● PROBLEM REQUIREMENTS
For the material below, return exactly the lines starting at the one holding "Task: Click the Tempest Mk.V name label" and ending at the one holding "Task: Click the Category field label", counting both as part of the range.

=-=-=-=-=

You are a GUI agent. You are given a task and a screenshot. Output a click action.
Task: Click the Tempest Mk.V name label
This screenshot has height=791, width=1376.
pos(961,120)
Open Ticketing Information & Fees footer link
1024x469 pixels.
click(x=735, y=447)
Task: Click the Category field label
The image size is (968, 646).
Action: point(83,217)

=-=-=-=-=

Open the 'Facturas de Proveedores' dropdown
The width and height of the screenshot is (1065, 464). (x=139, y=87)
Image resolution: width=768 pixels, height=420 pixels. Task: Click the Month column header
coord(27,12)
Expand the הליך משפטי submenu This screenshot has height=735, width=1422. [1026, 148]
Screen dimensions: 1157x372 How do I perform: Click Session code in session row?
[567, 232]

=-=-=-=-=

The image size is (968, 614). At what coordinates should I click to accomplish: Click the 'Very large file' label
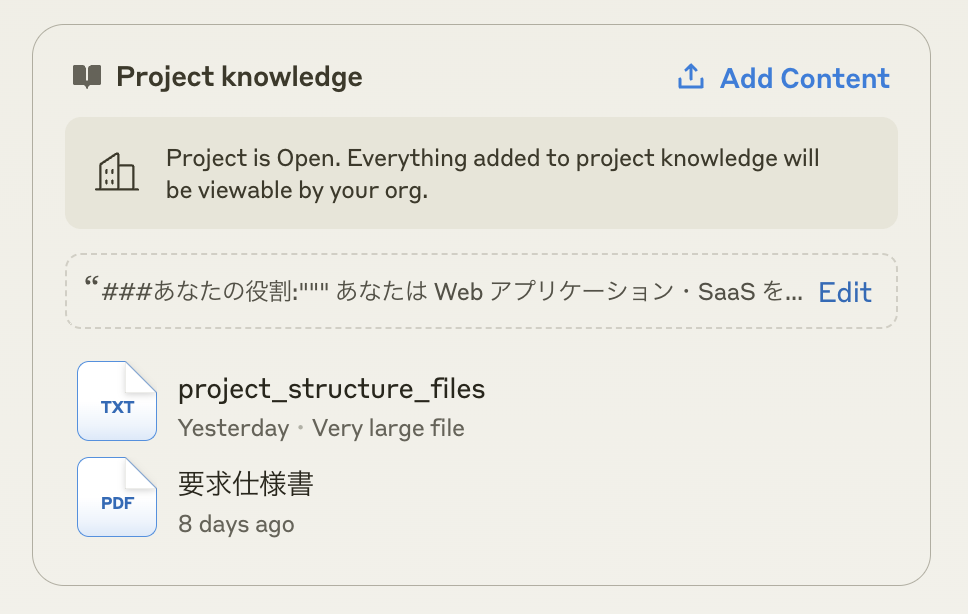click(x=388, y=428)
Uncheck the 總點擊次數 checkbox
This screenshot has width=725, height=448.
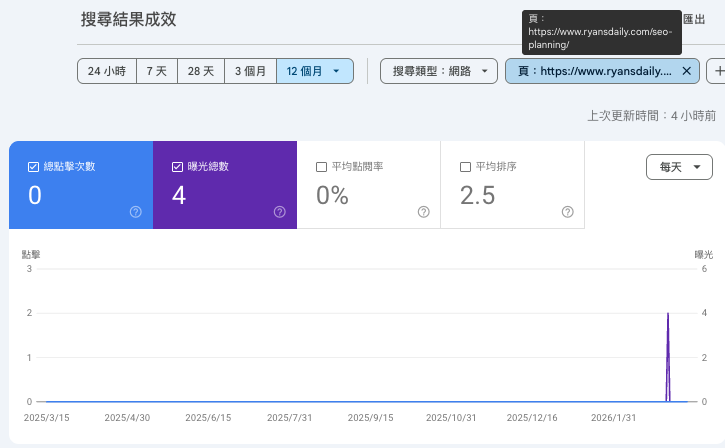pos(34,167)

=-=-=-=-=

● SOLUTION FOR THIS TASK
Task: Click the Tempest Mk.V name label
This screenshot has height=791, width=1376.
pos(961,120)
Open Ticketing Information & Fees footer link
1024x469 pixels.
click(x=735, y=447)
Task: Click the Category field label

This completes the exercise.